* **Goal**: Reproduce without any change the items below, starting at the line that contains "report at GIA.edu" and ending at the line that contains "coord(597,119)", with both of those lines included.

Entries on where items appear
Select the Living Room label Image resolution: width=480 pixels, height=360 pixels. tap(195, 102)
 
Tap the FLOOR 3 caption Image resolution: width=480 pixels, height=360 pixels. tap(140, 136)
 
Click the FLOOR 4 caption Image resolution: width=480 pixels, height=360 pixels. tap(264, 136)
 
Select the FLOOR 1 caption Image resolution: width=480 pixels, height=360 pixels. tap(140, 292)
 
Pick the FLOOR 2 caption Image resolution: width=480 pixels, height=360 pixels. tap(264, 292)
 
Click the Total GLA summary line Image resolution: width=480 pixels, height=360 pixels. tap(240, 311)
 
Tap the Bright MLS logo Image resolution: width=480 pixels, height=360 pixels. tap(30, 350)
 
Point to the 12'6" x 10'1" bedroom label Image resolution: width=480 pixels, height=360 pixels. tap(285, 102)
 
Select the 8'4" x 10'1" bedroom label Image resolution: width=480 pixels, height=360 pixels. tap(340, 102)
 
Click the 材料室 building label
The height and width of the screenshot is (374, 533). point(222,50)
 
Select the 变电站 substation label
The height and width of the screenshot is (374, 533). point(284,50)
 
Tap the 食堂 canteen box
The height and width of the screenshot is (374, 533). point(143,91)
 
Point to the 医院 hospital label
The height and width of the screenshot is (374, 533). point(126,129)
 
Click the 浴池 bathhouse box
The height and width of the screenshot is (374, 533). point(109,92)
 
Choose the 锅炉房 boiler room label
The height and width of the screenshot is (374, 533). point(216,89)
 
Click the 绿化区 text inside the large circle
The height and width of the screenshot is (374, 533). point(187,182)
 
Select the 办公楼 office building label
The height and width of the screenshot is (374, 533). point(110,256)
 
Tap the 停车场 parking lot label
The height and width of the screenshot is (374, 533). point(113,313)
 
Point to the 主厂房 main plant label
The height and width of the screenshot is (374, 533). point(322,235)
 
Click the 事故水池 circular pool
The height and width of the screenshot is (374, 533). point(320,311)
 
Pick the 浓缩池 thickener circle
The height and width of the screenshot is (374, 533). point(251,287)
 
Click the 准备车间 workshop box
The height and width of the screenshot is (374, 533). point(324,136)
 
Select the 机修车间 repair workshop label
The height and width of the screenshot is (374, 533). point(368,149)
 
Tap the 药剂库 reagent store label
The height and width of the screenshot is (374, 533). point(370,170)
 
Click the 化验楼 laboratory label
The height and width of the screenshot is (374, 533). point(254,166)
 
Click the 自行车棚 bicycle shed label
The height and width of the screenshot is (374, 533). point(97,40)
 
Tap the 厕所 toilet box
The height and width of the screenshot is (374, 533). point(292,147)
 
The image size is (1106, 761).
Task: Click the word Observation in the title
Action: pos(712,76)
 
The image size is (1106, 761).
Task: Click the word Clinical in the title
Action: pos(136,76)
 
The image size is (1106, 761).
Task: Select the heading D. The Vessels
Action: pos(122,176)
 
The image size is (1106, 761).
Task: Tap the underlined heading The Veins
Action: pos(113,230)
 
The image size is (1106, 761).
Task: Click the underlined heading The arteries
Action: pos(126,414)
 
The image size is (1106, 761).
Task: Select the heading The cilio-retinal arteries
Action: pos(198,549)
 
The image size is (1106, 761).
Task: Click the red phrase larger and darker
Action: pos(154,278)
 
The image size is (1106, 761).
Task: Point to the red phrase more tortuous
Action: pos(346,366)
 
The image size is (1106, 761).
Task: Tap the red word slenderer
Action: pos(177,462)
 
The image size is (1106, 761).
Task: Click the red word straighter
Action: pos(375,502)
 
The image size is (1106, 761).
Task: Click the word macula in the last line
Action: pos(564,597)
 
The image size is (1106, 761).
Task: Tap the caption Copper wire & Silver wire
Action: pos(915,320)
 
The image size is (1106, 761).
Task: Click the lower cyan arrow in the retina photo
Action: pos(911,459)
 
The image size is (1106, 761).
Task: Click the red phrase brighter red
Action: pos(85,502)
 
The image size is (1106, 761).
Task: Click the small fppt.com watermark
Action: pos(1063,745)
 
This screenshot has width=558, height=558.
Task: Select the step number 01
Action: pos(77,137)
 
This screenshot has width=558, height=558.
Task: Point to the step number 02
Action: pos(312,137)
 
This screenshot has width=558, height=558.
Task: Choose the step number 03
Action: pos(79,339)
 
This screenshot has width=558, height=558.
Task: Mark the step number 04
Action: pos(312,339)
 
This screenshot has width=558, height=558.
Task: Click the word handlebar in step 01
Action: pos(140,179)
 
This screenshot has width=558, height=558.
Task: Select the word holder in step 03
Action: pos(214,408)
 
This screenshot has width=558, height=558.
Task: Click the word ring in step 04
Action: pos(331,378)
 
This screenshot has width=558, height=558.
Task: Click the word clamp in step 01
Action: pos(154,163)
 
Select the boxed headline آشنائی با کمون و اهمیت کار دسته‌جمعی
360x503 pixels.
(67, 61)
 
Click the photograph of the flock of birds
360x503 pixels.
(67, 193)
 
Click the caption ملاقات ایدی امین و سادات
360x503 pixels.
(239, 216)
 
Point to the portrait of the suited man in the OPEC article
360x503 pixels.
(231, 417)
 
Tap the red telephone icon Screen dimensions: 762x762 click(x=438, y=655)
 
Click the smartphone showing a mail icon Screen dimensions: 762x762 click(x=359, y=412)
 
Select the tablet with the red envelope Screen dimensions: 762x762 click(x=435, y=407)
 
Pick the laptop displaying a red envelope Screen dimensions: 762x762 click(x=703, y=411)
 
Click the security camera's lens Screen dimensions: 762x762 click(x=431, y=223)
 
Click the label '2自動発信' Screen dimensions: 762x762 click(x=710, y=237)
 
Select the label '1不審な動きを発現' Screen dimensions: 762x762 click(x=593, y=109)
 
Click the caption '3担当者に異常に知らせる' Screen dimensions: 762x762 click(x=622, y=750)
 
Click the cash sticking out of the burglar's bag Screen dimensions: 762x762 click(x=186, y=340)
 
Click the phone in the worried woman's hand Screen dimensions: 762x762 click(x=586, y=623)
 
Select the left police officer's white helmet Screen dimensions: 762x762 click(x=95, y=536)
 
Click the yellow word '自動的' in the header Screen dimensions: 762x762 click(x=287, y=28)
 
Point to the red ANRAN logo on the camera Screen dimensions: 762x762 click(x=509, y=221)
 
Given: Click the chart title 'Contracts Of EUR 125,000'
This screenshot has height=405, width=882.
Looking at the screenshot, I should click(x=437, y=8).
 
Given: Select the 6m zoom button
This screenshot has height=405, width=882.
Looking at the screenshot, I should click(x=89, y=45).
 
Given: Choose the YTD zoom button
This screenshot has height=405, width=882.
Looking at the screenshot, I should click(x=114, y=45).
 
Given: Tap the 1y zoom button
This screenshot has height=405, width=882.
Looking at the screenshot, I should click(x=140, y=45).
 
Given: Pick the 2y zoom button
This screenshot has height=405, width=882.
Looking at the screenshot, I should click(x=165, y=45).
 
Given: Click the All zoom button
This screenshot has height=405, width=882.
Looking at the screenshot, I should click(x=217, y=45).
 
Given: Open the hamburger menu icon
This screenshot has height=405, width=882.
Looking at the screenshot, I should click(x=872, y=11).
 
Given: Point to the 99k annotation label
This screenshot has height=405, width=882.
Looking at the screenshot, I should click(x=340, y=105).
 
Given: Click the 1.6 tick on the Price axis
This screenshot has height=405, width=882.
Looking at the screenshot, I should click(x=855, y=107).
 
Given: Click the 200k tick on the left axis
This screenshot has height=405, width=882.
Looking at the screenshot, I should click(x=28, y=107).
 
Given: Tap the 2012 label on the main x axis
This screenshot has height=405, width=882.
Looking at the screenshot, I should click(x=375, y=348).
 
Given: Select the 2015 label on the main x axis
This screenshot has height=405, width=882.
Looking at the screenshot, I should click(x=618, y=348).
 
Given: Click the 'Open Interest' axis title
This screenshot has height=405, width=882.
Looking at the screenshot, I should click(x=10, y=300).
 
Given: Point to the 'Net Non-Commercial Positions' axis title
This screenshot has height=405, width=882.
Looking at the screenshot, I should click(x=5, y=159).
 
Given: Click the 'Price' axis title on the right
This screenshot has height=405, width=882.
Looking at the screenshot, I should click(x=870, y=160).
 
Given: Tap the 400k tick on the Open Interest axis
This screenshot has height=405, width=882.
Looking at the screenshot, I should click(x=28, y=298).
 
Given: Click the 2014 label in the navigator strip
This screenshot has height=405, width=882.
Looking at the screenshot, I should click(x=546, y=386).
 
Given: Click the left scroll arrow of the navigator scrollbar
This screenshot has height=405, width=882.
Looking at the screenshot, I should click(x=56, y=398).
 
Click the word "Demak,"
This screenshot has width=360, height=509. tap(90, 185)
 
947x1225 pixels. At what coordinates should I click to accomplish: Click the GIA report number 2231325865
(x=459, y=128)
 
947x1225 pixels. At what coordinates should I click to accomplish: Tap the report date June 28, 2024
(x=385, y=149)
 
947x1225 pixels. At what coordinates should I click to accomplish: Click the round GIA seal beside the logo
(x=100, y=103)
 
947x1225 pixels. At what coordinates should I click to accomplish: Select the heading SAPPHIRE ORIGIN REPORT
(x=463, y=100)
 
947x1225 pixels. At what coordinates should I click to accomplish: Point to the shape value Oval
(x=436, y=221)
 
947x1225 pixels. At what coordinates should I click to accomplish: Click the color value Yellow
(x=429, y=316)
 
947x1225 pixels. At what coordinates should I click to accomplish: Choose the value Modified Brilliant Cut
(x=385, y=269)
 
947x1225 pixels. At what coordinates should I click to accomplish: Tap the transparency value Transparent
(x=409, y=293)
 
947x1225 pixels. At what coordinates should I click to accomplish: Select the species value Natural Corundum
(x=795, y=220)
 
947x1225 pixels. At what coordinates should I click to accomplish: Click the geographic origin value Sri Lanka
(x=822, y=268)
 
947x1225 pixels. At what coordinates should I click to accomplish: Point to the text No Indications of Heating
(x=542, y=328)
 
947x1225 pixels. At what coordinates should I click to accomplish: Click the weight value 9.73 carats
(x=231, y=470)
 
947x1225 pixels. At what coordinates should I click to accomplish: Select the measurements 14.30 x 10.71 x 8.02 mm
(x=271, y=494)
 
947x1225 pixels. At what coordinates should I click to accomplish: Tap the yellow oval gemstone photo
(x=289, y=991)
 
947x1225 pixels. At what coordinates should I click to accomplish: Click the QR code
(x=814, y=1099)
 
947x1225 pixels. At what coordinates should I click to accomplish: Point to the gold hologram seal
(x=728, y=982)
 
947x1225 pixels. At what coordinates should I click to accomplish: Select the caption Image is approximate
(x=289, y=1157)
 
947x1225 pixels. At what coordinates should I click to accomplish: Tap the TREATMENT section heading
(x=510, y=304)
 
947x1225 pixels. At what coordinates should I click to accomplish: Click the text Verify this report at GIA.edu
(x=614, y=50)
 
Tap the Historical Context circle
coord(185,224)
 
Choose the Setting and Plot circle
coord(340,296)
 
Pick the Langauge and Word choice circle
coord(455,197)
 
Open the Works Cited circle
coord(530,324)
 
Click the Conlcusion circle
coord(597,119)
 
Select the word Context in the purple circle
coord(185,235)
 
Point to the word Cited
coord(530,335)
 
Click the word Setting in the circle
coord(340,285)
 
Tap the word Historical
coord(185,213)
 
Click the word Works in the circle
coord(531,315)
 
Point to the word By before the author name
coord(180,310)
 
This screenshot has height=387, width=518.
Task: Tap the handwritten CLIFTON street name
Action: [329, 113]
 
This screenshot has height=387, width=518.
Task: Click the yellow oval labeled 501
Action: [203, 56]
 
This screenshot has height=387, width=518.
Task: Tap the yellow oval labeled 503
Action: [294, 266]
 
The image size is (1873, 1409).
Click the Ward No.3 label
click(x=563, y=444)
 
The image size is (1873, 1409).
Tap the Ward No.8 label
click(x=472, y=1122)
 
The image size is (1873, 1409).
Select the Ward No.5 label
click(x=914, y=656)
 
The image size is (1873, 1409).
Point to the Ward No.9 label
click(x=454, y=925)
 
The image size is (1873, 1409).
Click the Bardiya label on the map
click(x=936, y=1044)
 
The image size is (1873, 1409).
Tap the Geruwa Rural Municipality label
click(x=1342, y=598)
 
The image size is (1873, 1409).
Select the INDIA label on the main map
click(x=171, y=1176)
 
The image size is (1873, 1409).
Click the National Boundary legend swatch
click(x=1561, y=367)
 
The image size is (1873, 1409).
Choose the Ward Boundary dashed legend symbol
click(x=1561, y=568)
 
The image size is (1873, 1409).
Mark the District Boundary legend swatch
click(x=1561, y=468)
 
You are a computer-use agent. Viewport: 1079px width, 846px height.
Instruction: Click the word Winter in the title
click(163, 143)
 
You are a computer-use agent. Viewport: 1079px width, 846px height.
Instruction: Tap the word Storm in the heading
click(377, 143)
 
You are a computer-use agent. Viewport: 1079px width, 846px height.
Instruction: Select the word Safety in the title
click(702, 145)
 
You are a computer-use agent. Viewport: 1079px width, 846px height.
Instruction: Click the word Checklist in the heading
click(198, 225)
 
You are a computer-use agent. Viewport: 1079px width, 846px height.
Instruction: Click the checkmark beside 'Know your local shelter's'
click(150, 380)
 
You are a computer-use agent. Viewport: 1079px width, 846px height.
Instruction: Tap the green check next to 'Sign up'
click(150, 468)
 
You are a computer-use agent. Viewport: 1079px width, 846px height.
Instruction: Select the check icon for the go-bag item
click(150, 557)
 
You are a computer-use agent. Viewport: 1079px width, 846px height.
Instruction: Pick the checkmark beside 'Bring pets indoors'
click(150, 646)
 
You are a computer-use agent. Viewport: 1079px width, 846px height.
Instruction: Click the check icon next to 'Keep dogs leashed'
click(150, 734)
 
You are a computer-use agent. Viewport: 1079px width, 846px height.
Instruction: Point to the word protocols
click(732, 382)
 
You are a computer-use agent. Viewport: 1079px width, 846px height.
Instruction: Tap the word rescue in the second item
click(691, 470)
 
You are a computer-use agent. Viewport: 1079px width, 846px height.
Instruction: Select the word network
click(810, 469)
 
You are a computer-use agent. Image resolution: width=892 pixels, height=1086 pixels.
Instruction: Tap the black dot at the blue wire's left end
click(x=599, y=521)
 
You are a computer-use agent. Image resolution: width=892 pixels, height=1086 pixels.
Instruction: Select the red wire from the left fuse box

* **Problem solution**:
947x1225 pixels. At what coordinates should I click to accomplish: Click the text Verify this report at GIA.edu
(x=614, y=50)
 
Tap the Historical Context circle
coord(185,224)
 
Choose the Setting and Plot circle
coord(340,296)
 
Pick the Langauge and Word choice circle
coord(455,197)
 
Open the Works Cited circle
coord(530,324)
 
Click the Conlcusion circle
coord(597,119)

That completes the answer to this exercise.